The group suggests making the CDCTC partially or fully refundable so that low-income families are able to receive the full benefit of the tax that middle- and upper-income families enjoy. They also recommend raising the ceiling on eligible expenses to reflect the increasing cost of child care nationally.
Finally, they recommend creating a new credit option within the CDCTC to help low- and middle-income families afford early learning programs. The proposed credit would be worth up to $14,000 a year and families living at or below 400 percent of the federal poverty line ($97,000 for a family of four) would be eligible. The credit would be provided to families on a monthly, rather than annual basis, to ensure that families don’t have to wait until the end of the year to be reimbursed for child care expenses. The credit includes a proposal to phase in higher quality standards over time so that eventually only child care providers rated in the top levels of quality would be eligible to benefit from the credit.
The action tank recommends a few other reforms to increase access to and reduce the cost of early learning programs. This includes reforming the Dependent Care Assistance Program to allow employees to contribute more than the current annual cap of $2,500 for child and dependent care, expanding municipal and private activity bonds to drive more private dollars towards the construction of early learning facilities, and encouraging more states and localities to use pay for success arrangements to scale up successful early education interventions.
Finally, the group calls for a doubling of federal funding for the Maternal, Infant, and Early Childhood Home Visiting (MIECHV) program that provides evidence-based home visiting programs for low-income pregnant women, families, and parents of young children. In FY 2015 the program served over 145,000 parents and children in all 50 states and provided about 900,000 home visits. Research has found that parents and children who participate in the MIECHV program experience lower health costs, lower rates of remedial education, and higher levels of achievement in reading and math.
These proposals are a marked improvement from the proposed child care tax deduction that Donald Trump pitched on the campaign trail. Since Trump’s proposal calls for a tax deduction rather than a credit it would do nothing for the 45 percent of American households who do not pay federal income tax. His plan to address this shortcoming through the Earned Income Tax Credit still falls short of providing the funds necessary to cover the cost of quality care for low-income families. Trump’s proposal also fails to improve the overall quality of care through investments in increasing the knowledge and competencies of adults working with young children or increases in teacher compensation.
It’s worth pointing out that even if the action tank’s tax reform ideas become reality and are effective in reducing the cost of child care for low-income families, coordinated action will still be needed to increase the quality of care being provided by early learning programs.

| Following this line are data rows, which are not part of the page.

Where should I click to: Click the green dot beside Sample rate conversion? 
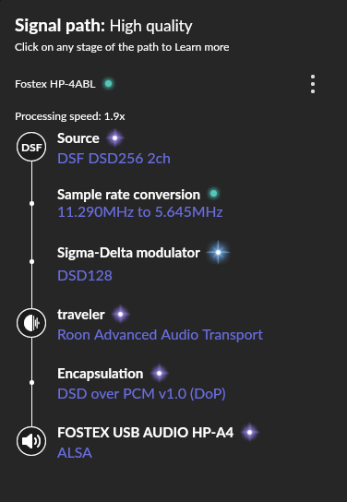(213, 194)
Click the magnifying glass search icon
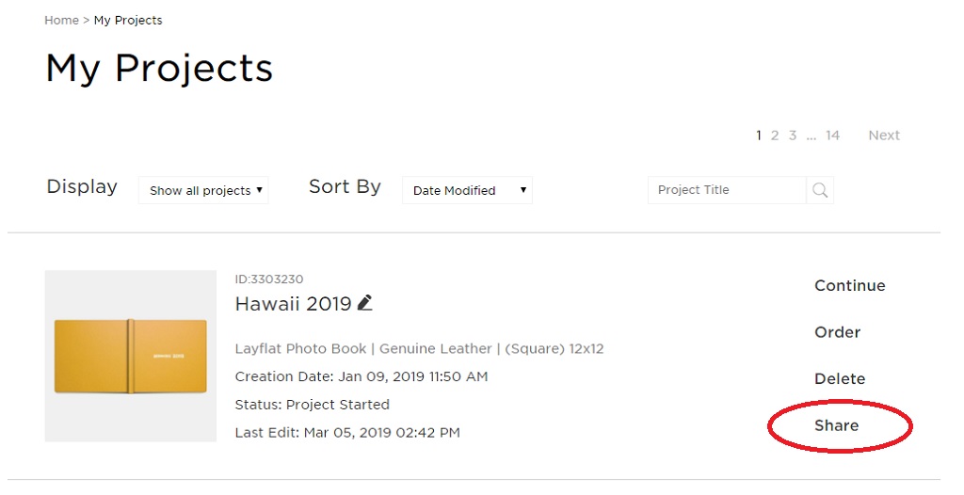 (x=820, y=190)
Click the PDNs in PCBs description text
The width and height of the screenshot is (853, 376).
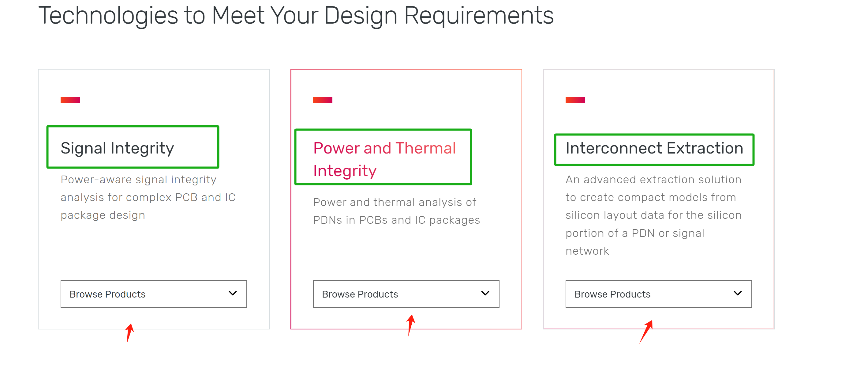click(396, 211)
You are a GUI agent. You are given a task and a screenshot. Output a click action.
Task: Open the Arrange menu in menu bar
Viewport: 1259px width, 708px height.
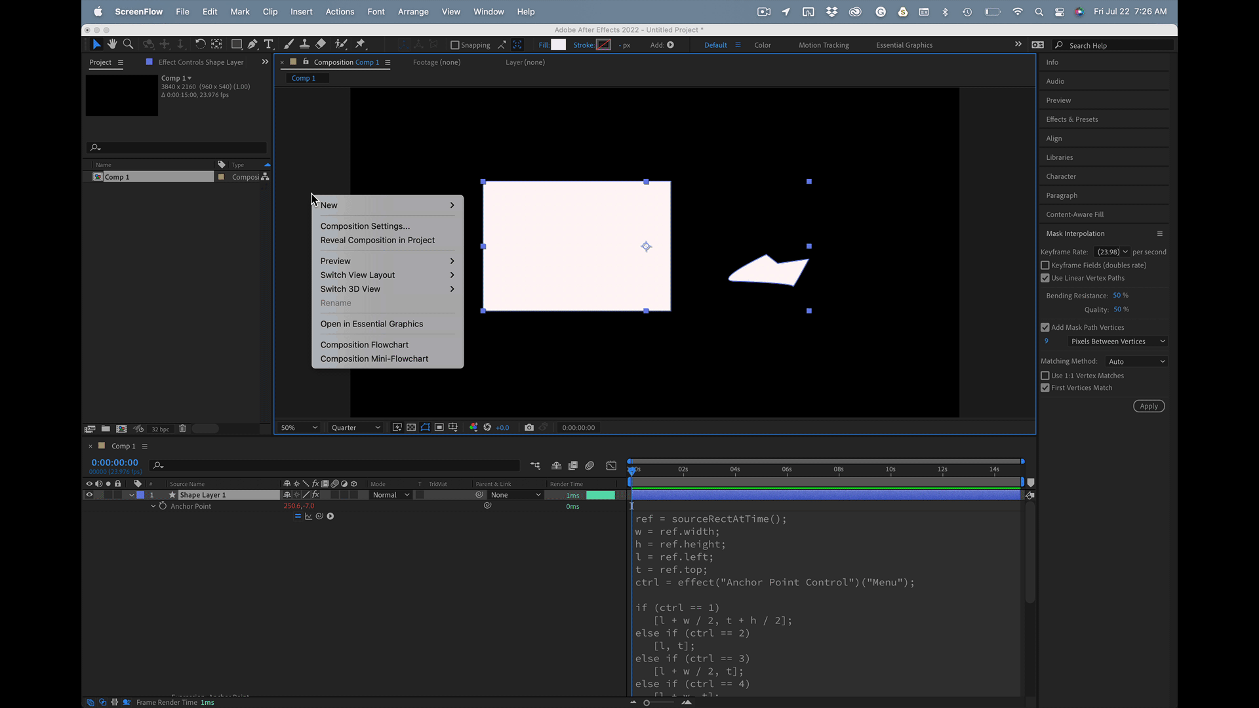point(412,12)
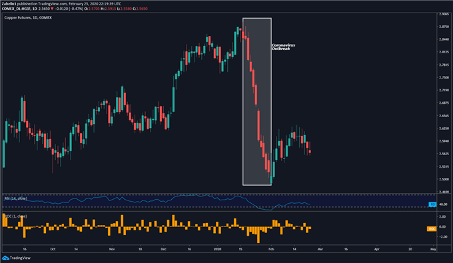Click the 2020 marker on time axis
This screenshot has width=453, height=263.
217,249
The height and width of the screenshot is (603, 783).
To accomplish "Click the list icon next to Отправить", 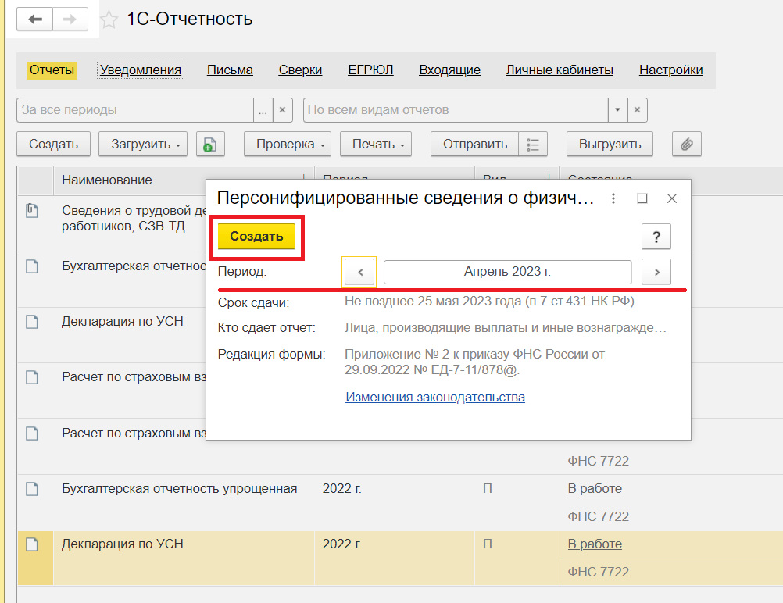I will pyautogui.click(x=534, y=144).
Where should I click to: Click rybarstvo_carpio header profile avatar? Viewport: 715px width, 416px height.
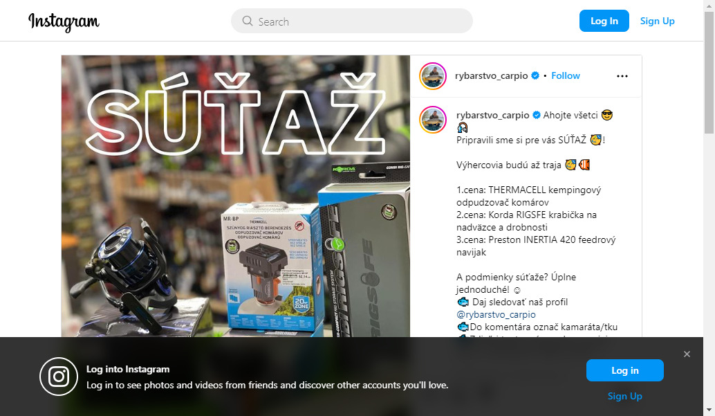[x=433, y=76]
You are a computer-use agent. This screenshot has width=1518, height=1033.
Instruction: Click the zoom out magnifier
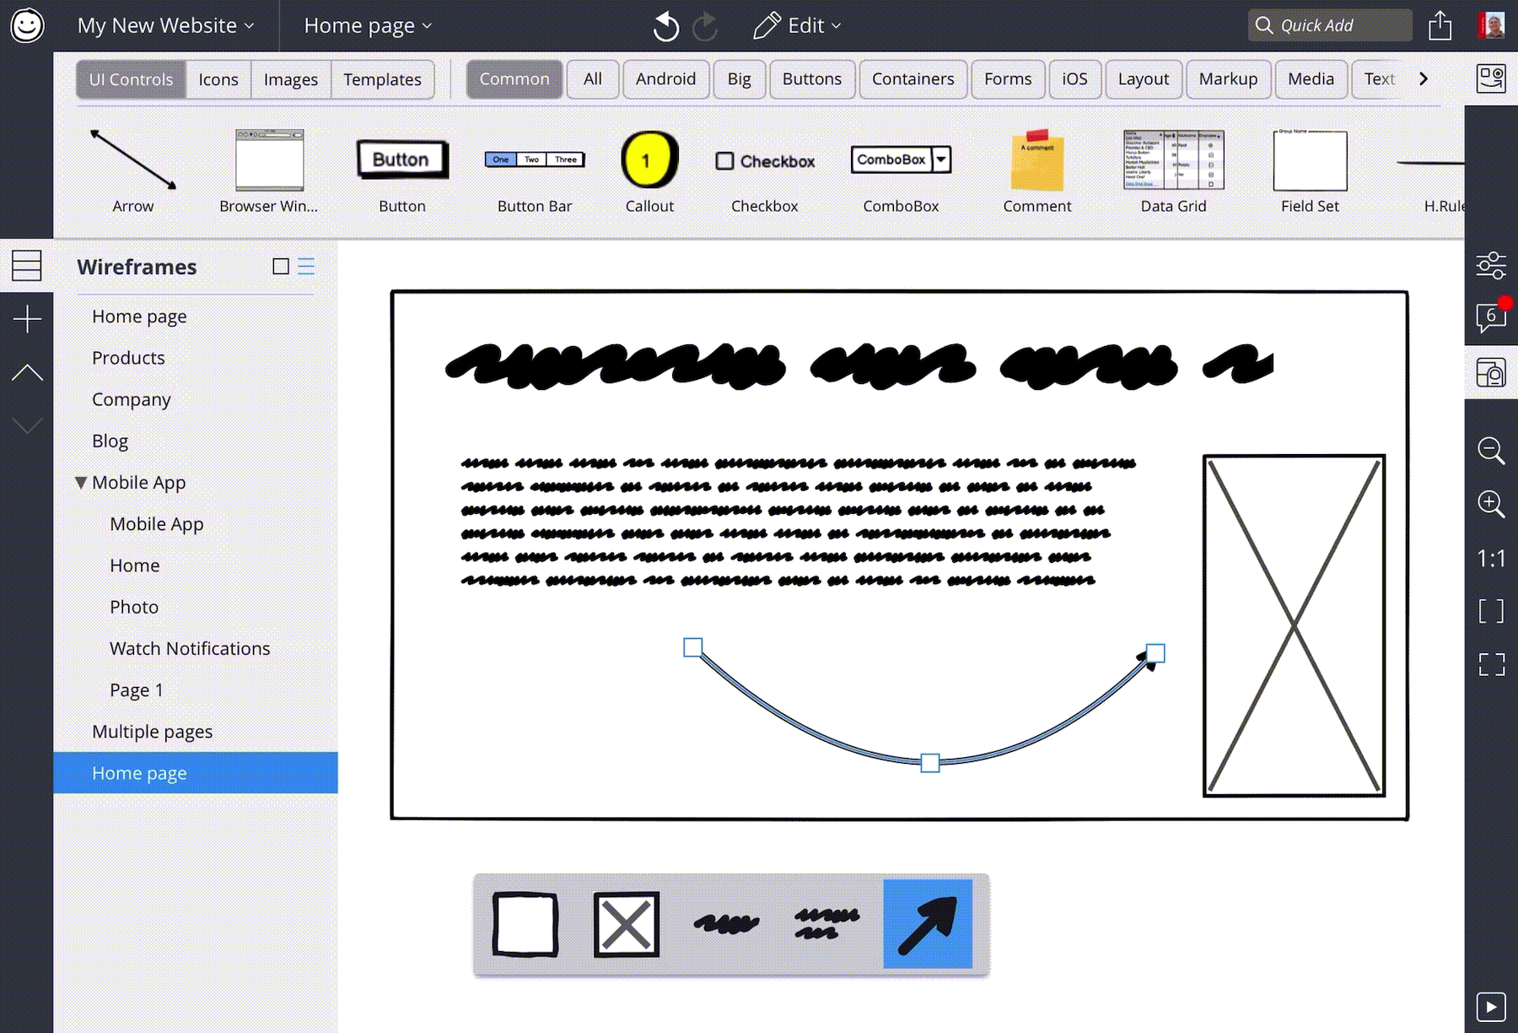click(x=1491, y=451)
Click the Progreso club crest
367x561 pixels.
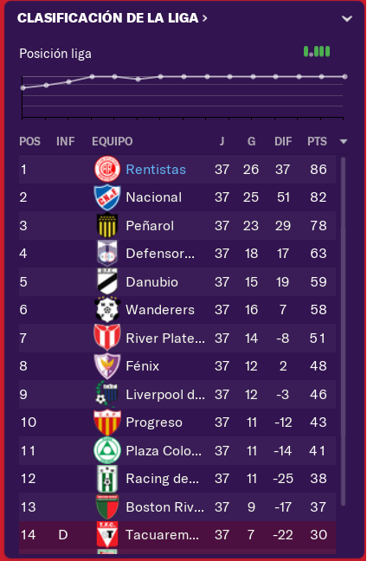point(107,422)
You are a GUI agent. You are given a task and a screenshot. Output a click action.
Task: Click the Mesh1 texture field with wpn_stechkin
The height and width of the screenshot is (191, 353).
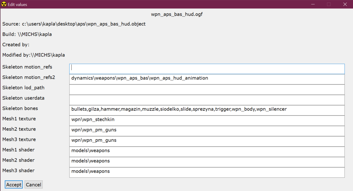(x=207, y=120)
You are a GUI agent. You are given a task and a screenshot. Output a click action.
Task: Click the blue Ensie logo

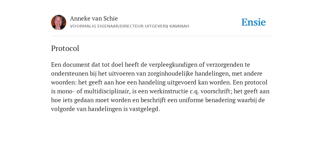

For instance, Congress needs to fully fund Head Start to ensure that the new and improved performance standards are able to become a reality. Funding should also be provided to continue the important work of Early Head Start - Child Care Partnerships in increasing the reach of Early Head Start and assisting local child care programs in meeting higher performance standards.Finally, quality early learning can only take place when child care educators possess the knowledge and competencies needed to teach young children and are compensated accordingly. Currently, many early childhood educators make as little as $10 an hour and have a wide range of educational credentials, competencies, and expertise. It will likely take more creative thinking and public investment to “fund early care and education for children from birth to kindergarten entry that is accessible, affordable to families, and of high quality, including a well-qualified and adequately supported workforce.” We’re glad there’s a new National Academies Committeeexploring how to make this a reality.